▶ [Record set]
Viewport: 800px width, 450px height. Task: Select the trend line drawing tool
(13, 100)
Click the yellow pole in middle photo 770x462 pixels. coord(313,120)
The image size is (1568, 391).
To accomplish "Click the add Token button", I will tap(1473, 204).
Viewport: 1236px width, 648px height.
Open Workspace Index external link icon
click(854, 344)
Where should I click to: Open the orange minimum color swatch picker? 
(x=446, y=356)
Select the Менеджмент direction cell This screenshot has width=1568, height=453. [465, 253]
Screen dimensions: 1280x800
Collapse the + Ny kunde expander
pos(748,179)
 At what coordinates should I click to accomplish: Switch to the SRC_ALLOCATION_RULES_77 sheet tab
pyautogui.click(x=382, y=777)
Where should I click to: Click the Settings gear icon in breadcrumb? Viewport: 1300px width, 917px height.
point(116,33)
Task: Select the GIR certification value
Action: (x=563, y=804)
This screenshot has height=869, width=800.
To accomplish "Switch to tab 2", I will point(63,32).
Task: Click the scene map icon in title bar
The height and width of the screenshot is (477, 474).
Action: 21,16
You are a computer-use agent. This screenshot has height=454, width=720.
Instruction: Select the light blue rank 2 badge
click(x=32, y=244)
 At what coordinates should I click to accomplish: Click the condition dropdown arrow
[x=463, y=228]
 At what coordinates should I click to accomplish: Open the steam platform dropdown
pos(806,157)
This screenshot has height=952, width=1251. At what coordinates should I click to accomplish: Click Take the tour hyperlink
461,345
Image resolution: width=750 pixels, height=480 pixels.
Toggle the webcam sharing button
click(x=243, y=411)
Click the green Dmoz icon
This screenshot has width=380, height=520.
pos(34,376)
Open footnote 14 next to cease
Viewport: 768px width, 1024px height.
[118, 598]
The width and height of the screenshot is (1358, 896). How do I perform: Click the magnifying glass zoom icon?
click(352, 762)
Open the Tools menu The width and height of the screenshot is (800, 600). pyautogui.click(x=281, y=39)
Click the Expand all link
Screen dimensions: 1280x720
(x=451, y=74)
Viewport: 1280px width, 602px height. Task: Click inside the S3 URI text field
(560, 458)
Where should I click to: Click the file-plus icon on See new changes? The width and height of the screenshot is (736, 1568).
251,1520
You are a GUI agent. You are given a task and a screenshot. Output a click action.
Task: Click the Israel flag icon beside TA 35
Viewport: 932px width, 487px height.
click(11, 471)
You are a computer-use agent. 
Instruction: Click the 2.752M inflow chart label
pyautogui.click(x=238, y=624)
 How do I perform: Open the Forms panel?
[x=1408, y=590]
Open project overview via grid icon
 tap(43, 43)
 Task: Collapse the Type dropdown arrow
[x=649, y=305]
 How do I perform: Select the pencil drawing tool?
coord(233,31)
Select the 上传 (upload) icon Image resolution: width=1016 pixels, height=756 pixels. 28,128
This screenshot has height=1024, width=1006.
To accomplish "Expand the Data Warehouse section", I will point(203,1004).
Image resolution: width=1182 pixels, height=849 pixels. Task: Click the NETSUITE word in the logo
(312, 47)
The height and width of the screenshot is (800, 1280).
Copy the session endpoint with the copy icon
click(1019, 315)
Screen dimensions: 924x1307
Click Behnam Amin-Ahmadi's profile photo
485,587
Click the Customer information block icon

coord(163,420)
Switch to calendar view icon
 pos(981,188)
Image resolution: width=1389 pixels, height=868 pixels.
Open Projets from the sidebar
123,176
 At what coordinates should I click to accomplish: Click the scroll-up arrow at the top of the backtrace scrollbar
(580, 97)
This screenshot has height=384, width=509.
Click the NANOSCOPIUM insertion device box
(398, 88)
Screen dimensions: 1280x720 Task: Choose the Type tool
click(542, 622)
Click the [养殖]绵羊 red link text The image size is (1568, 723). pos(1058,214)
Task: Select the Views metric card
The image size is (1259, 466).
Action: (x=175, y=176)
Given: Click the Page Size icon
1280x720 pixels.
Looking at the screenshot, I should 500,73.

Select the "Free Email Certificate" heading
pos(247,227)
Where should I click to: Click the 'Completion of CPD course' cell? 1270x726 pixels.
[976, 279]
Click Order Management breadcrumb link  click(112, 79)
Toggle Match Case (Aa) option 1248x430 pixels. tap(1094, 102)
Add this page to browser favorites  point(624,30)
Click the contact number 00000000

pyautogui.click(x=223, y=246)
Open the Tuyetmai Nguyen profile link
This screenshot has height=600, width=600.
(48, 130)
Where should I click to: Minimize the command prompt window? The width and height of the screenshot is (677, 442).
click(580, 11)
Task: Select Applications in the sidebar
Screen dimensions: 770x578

▶ [Exercise details] Retype the material in full. Keep every character as it is.

▶ [Written answer]
Viewport: 800px width, 450px height. Task: Select the trend line drawing tool
(13, 100)
Click the yellow pole in middle photo 770x462 pixels. coord(313,120)
The image size is (1568, 391).
To accomplish "Click the add Token button", I will tap(1473, 204).
Viewport: 1236px width, 648px height.
Open Workspace Index external link icon
click(854, 344)
Where should I click to: Open the orange minimum color swatch picker? 
(x=446, y=356)
Select the Менеджмент direction cell This screenshot has width=1568, height=453. [465, 253]
Screen dimensions: 1280x800
Collapse the + Ny kunde expander
pos(748,179)
 At what coordinates should I click to accomplish: Switch to the SRC_ALLOCATION_RULES_77 sheet tab
pyautogui.click(x=382, y=777)
Where should I click to: Click the Settings gear icon in breadcrumb? Viewport: 1300px width, 917px height.
point(116,33)
Task: Select the GIR certification value
Action: (x=563, y=804)
This screenshot has height=869, width=800.
To accomplish "Switch to tab 2", I will point(63,32).
Task: Click the scene map icon in title bar
The height and width of the screenshot is (477, 474).
Action: 21,16
You are a computer-use agent. This screenshot has height=454, width=720.
Instruction: Select the light blue rank 2 badge
click(x=32, y=244)
 At what coordinates should I click to accomplish: Click the condition dropdown arrow
[x=463, y=228]
 At what coordinates should I click to accomplish: Open the steam platform dropdown
pos(806,157)
This screenshot has height=952, width=1251. At what coordinates should I click to accomplish: Click Take the tour hyperlink
461,345
Image resolution: width=750 pixels, height=480 pixels.
Toggle the webcam sharing button
click(x=243, y=411)
Click the green Dmoz icon
This screenshot has width=380, height=520.
pos(34,376)
Open footnote 14 next to cease
Viewport: 768px width, 1024px height.
[118, 598]
The width and height of the screenshot is (1358, 896). How do I perform: Click the magnifying glass zoom icon?
click(352, 762)
Open the Tools menu The width and height of the screenshot is (800, 600). pyautogui.click(x=281, y=39)
Click the Expand all link
Screen dimensions: 1280x720
(x=451, y=74)
Viewport: 1280px width, 602px height. Task: Click inside the S3 URI text field
(560, 458)
Where should I click to: Click the file-plus icon on See new changes? The width and height of the screenshot is (736, 1568).
251,1520
You are a GUI agent. You are given a task and a screenshot. Output a click action.
Task: Click the Israel flag icon beside TA 35
Viewport: 932px width, 487px height.
click(11, 471)
You are a computer-use agent. 
Instruction: Click the 2.752M inflow chart label
pyautogui.click(x=238, y=624)
 How do I perform: Open the Forms panel?
[x=1408, y=590]
Open project overview via grid icon
 tap(43, 43)
 Task: Collapse the Type dropdown arrow
[x=649, y=305]
 How do I perform: Select the pencil drawing tool?
coord(233,31)
Select the 上传 (upload) icon Image resolution: width=1016 pixels, height=756 pixels. 28,128
This screenshot has height=1024, width=1006.
To accomplish "Expand the Data Warehouse section", I will point(203,1004).
Image resolution: width=1182 pixels, height=849 pixels. Task: Click the NETSUITE word in the logo
(312, 47)
The height and width of the screenshot is (800, 1280).
Copy the session endpoint with the copy icon
click(1019, 315)
Screen dimensions: 924x1307
Click Behnam Amin-Ahmadi's profile photo
485,587
Click the Customer information block icon

coord(163,420)
Switch to calendar view icon
 pos(981,188)
Image resolution: width=1389 pixels, height=868 pixels.
Open Projets from the sidebar
123,176
 At what coordinates should I click to accomplish: Click the scroll-up arrow at the top of the backtrace scrollbar
(580, 97)
This screenshot has height=384, width=509.
Click the NANOSCOPIUM insertion device box
(398, 88)
Screen dimensions: 1280x720 Task: Choose the Type tool
click(542, 622)
Click the [养殖]绵羊 red link text The image size is (1568, 723). pos(1058,214)
Task: Select the Views metric card
The image size is (1259, 466).
Action: (x=175, y=176)
Given: Click the Page Size icon
1280x720 pixels.
Looking at the screenshot, I should 500,73.

Select the "Free Email Certificate" heading
pos(247,227)
Where should I click to: Click the 'Completion of CPD course' cell? 1270x726 pixels.
[976, 279]
Click Order Management breadcrumb link  click(112, 79)
Toggle Match Case (Aa) option 1248x430 pixels. tap(1094, 102)
Add this page to browser favorites  point(624,30)
Click the contact number 00000000

pyautogui.click(x=223, y=246)
Open the Tuyetmai Nguyen profile link
This screenshot has height=600, width=600.
(48, 130)
Where should I click to: Minimize the command prompt window? The width and height of the screenshot is (677, 442).
click(580, 11)
Task: Select Applications in the sidebar
Screen dimensions: 770x578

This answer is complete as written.